Xometry powers the industries of today and tomorrow by connecting the people with big ideas to the manufacturers who can bring them to life. Xometry's digital marketplace gives manufacturers the critical resources they need to grow their business while also making it easy for buyers at Fortune 1000 companies to tap into global manufacturing capacity.

We're looking for a Staff Cyber Resilience Engineer to lead our defense against the attacks that matter most: ransomware, destructive wipes, and data loss at scale. This is a hands-on technical leadership role. You will own the design and engineering of our Isolated Recovery Environment, set the standard for Infrastructure as Code across the organization, and ensure that if our AWS environment is ever compromised, we can restore operations with certainty and speed.

You will work with a high-caliber engineering team, have direct influence on our security architecture, and lead recovery exercises that test the organization end-to-end.

What You'll Do

Own Our Recovery Architecture

• Design and build our Isolated Recovery Environment — a hardened AWS account with immutable vaults that break the attacker's kill chain before it reaches our data.
• Threat model our environment with a deep understanding of cloud-native attack patterns: IAM privilege escalation, backup deletion, ransomware persistence, and lateral movement across accounts.
• Validate and continuously improve backup configurations to ensure recoverability, not just existence.
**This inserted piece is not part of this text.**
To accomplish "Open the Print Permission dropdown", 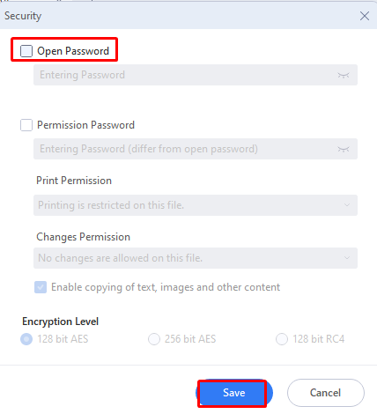I will pos(196,205).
Standardize and Automate Infrastructure

• Lead our transition to 100% Infrastructure as Code. Every asset (VPCs, IAM roles, security groups) must be defined in Terraform so we can redeploy the entire stack into a clean account via automated pipeline.
• Build automated recovery workflows that can tear down a compromised environment and bootstrap a fresh, hardened one from verified code and clean data.
• Write and maintain executable recovery playbooks that detail the exact API calls and CLI commands needed to restore the application — tested, versioned, and runnable, not static documents.

Validate, Test, and Lead Exercises

• Develop automated scripts (Python or Go) to smoke test recovered data and validate integrity post-restoration.
• Lead regular hands-on recovery drills that simulate total loss of a critical environment and full recovery into a secondary clean account. Own the after-action process and drive improvements.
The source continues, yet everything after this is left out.